The 663-hectare Grasvally property, which represents the last currently known
and untested block of Platreef ground in the Bushveld, is situated just south of
Mokopane (formerly Pietersburg), squarely between the Platinum Group Metals' War
Springs deposit, Caledonia's Rooipoort deposit and the Pan Palladium Volspruit
deposit.
Approximately 5 kilometres of potential Platreef outcrop have been identified
through a geochemical soil-sampling programme undertaken by MSA during 2004. A
comprehensive diamond-drilling programme was designed to drill test these
anomalies and form the basis of initial resource estimates. The initial phase
of diamond drilling commenced on 17 September 2006.

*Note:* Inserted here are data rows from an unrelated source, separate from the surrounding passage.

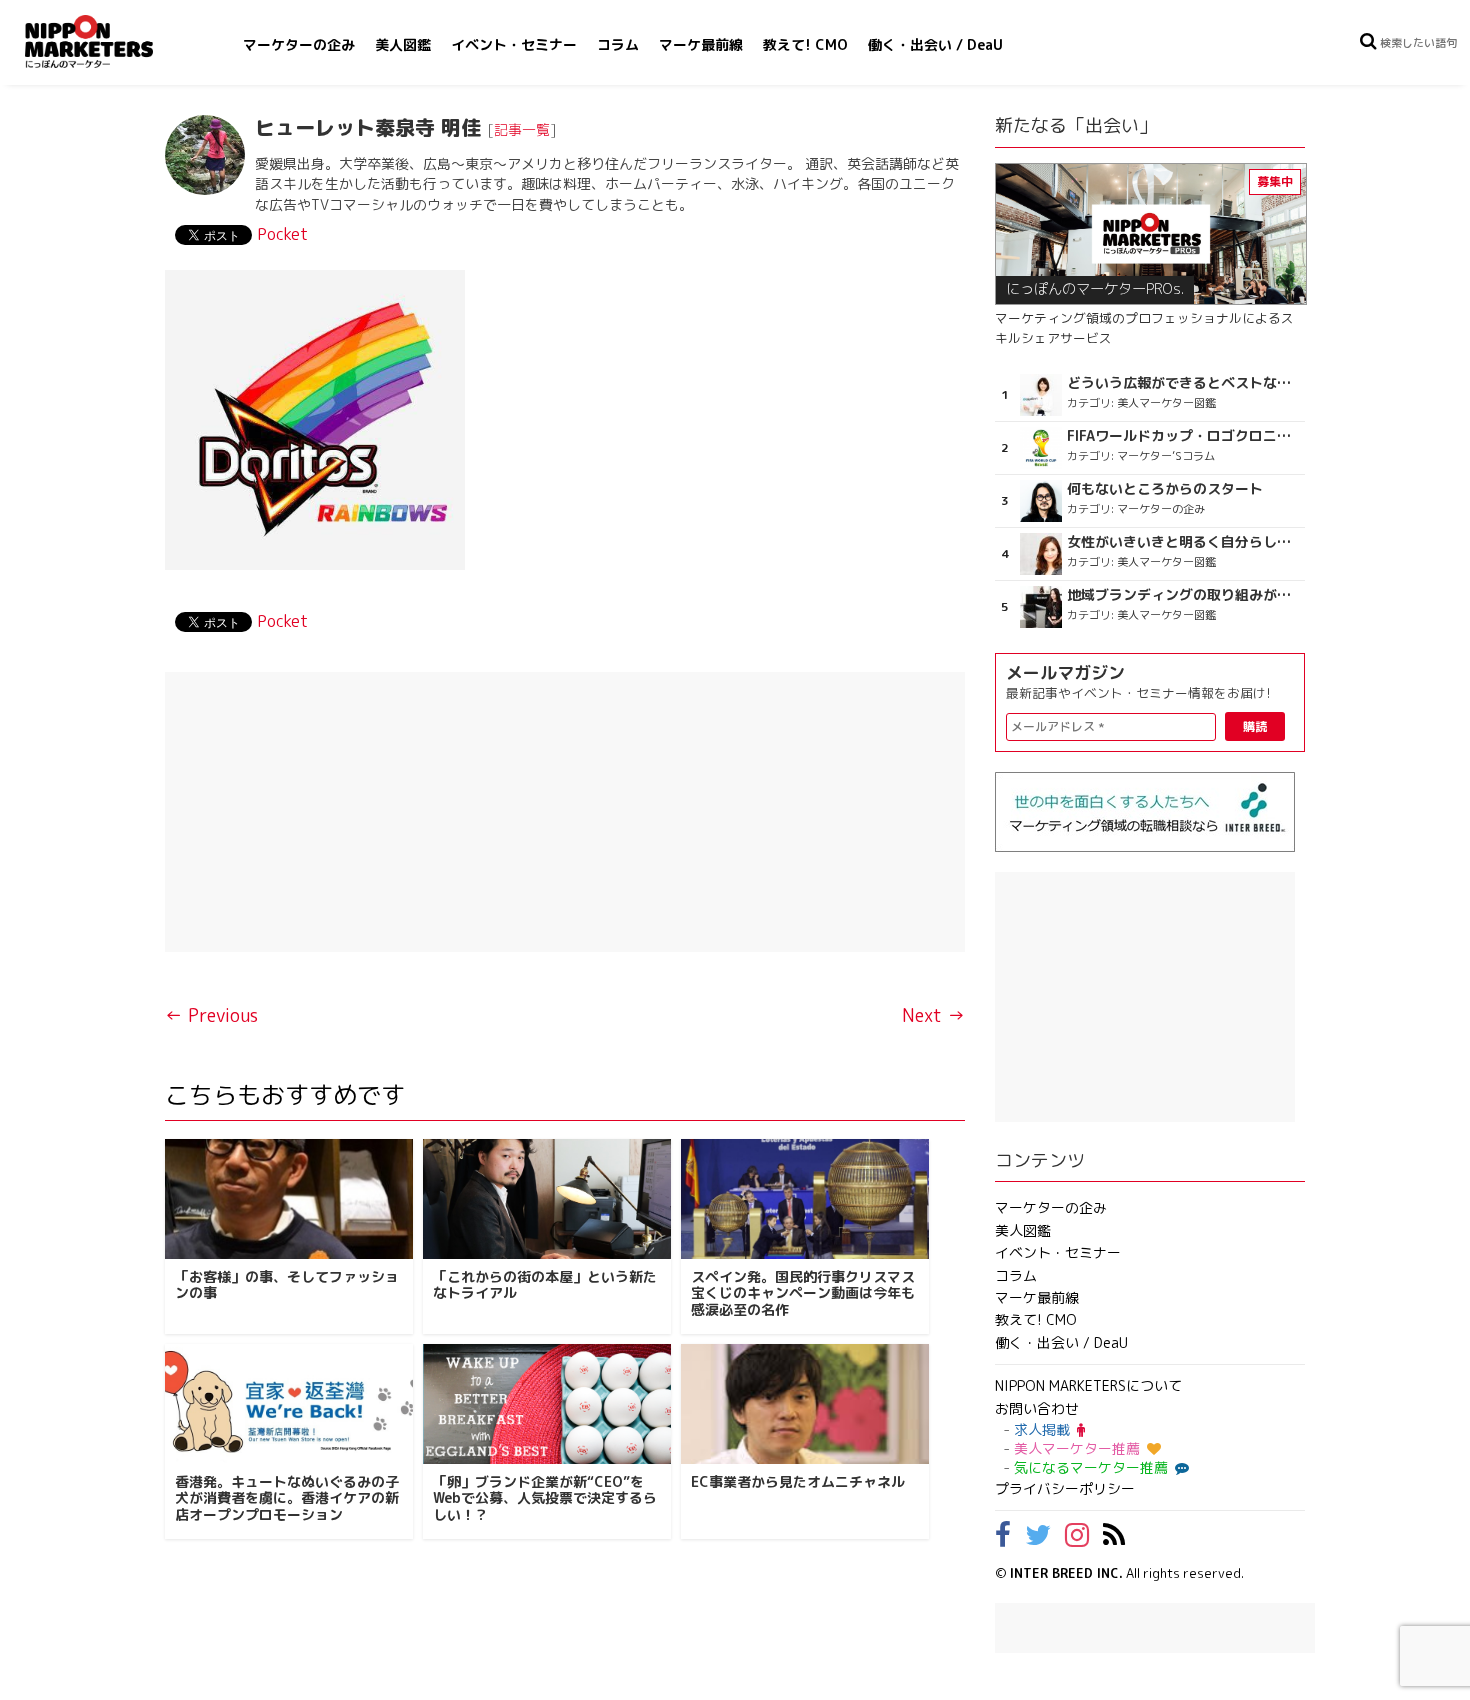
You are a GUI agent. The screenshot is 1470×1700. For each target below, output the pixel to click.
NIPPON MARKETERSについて (1088, 1385)
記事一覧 (522, 129)
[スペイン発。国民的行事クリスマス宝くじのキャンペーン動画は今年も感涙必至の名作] (805, 1199)
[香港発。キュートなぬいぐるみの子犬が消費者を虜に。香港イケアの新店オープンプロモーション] (289, 1404)
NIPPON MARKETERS (109, 41)
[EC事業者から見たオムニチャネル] (805, 1404)
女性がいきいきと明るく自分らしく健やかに (1183, 542)
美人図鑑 (403, 44)
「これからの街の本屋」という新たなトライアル (545, 1285)
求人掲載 (1042, 1429)
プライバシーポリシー (1065, 1488)
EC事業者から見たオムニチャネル (798, 1481)
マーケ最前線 (701, 44)
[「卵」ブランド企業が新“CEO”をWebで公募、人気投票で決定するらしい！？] (547, 1404)
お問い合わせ (1037, 1408)
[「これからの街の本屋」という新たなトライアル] (547, 1199)
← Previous (211, 1015)
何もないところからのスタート (1165, 489)
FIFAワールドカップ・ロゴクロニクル (1183, 436)
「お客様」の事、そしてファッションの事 (287, 1285)
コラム (618, 44)
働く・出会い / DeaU (935, 44)
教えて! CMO (805, 44)
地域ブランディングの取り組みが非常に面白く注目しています (1183, 595)
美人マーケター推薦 (1077, 1448)
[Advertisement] (565, 812)
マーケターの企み (299, 44)
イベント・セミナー (514, 44)
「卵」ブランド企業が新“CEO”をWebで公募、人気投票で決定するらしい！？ (545, 1498)
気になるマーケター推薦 (1091, 1467)
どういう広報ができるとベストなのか (1183, 383)
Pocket (282, 234)
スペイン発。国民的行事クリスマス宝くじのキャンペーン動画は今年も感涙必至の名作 (803, 1293)
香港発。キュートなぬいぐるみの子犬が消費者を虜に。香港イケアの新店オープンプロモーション (287, 1498)
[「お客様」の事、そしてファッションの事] (289, 1199)
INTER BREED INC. (1066, 1573)
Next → (933, 1015)
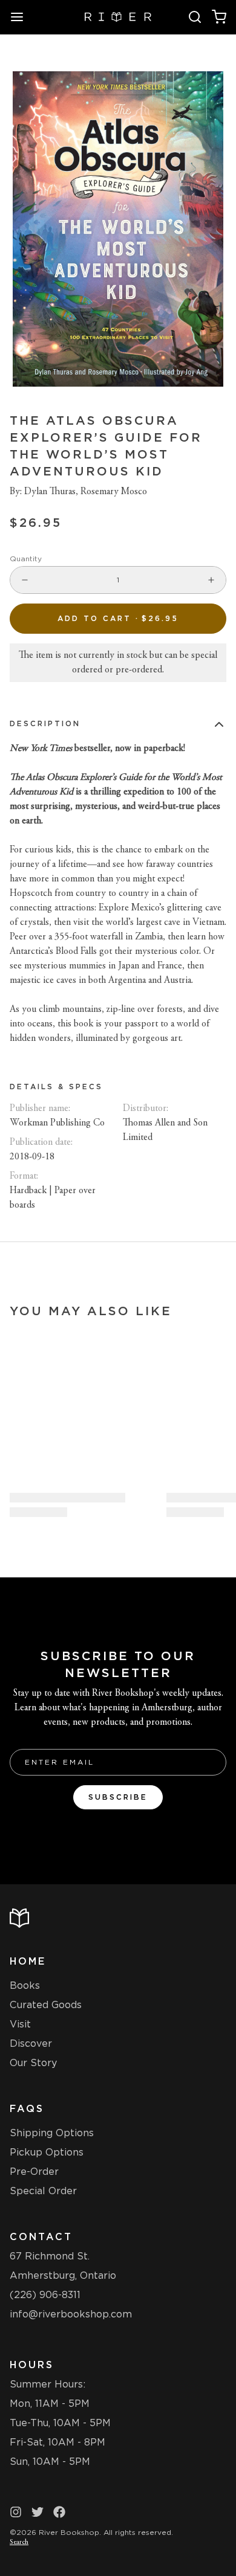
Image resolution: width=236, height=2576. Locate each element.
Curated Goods (46, 2005)
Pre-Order (34, 2171)
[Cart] (219, 17)
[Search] (195, 17)
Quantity (26, 558)
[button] (118, 619)
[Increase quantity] (211, 580)
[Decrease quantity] (24, 580)
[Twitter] (37, 2512)
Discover (31, 2043)
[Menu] (22, 17)
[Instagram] (16, 2512)
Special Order (43, 2191)
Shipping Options (52, 2133)
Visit (20, 2024)
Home (28, 1961)
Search (19, 2542)
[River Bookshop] (118, 17)
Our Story (33, 2063)
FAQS (27, 2108)
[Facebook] (59, 2512)
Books (25, 1985)
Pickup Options (47, 2152)
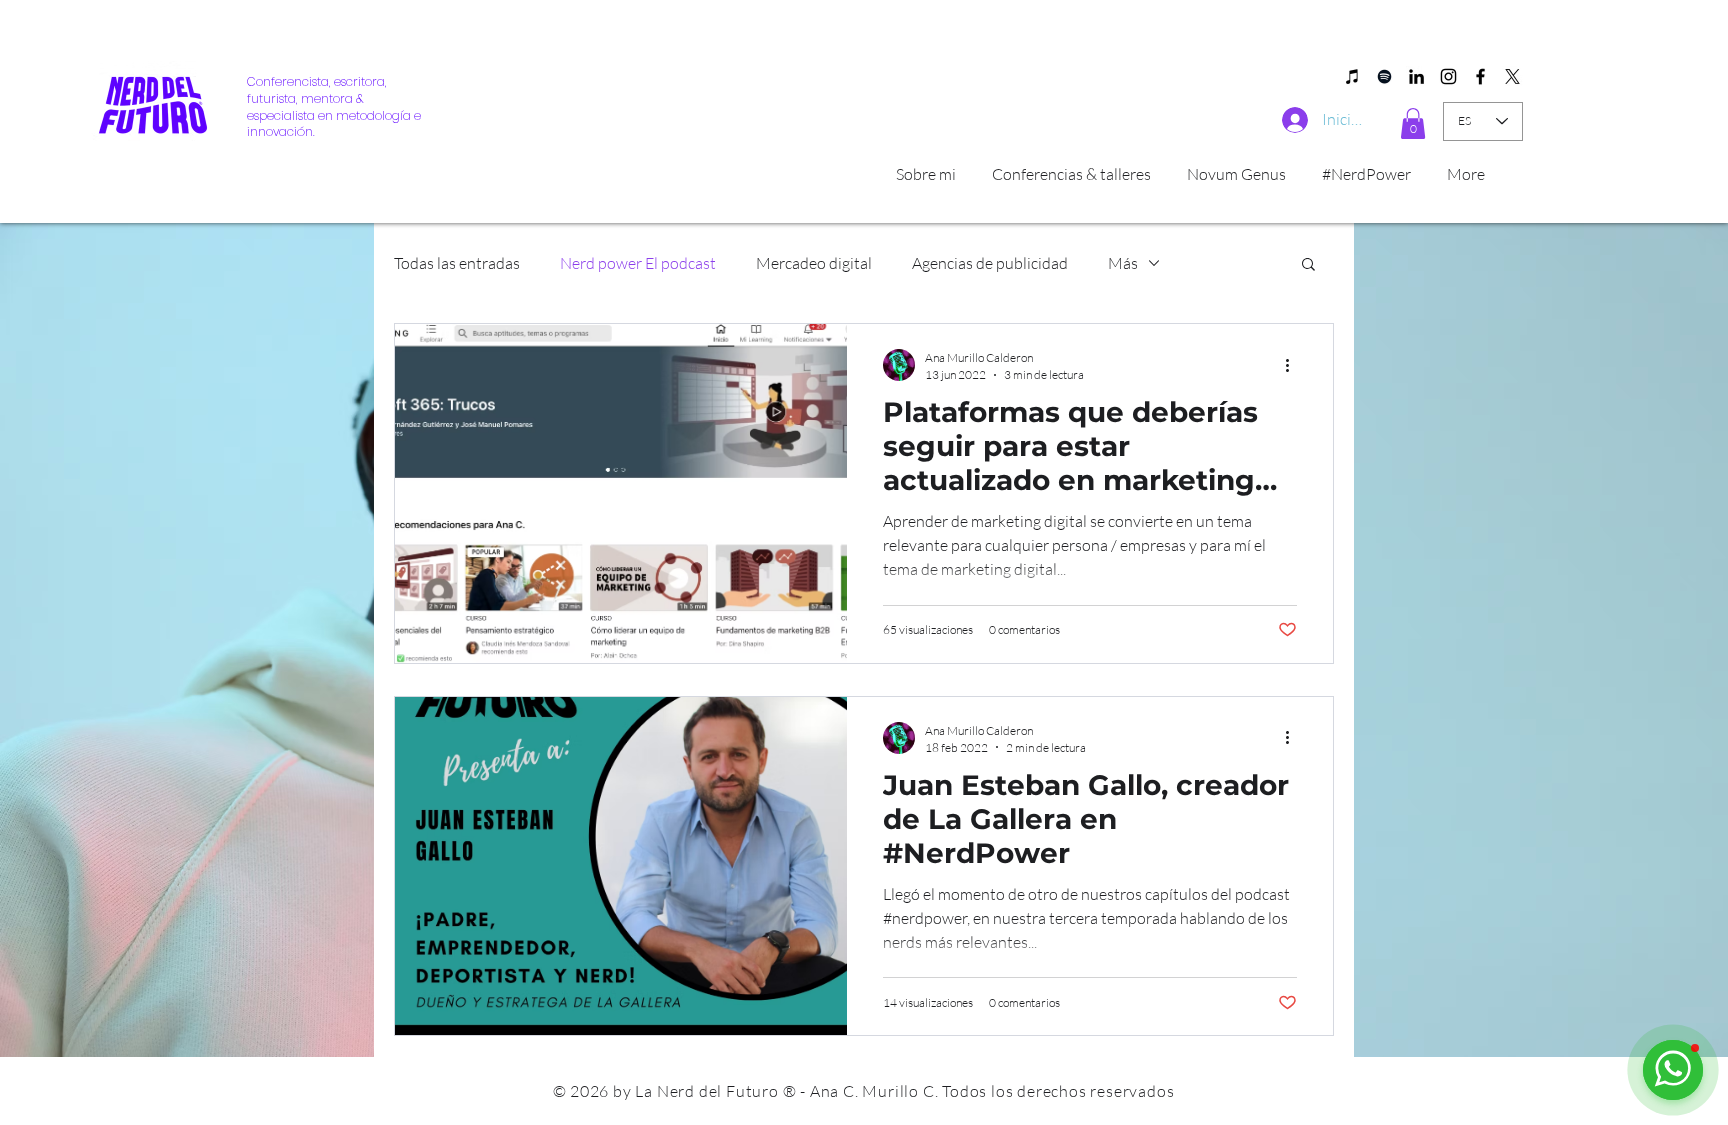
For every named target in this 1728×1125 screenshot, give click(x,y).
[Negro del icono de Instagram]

The Platreef is a wide platinum-bearing reef occurring along approximately 100
kilometres of outcrop on the northern limb of the Bushveld Complex. This
open-pittable reef zone has been the focus of significant and well publicised
exploration during the past five years, with several major and junior mining
companies having embarked on extensive and successful drilling programmes in the
zone.
One of the major benefits of this wide reef zone is that, in addition to
significant contained platinum and palladium, there is also substantial
associated nickel and copper credits, making the Platreef an exciting, low-cost,
polymetallic prospect.
Bokfontein (448QT) and Elandsdrift (467JQ)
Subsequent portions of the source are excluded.